*** Records provided ***

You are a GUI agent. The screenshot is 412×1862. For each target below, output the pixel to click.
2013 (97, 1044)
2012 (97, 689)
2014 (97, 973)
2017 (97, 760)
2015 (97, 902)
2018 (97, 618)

*** End of Records provided ***

# Assignment
Print the records above once again, exactly as written.

# Written answer
You are a GUI agent. The screenshot is 412×1862. For each target below, output the pixel to click.
2013 (97, 1044)
2012 (97, 689)
2014 (97, 973)
2017 (97, 760)
2015 (97, 902)
2018 (97, 618)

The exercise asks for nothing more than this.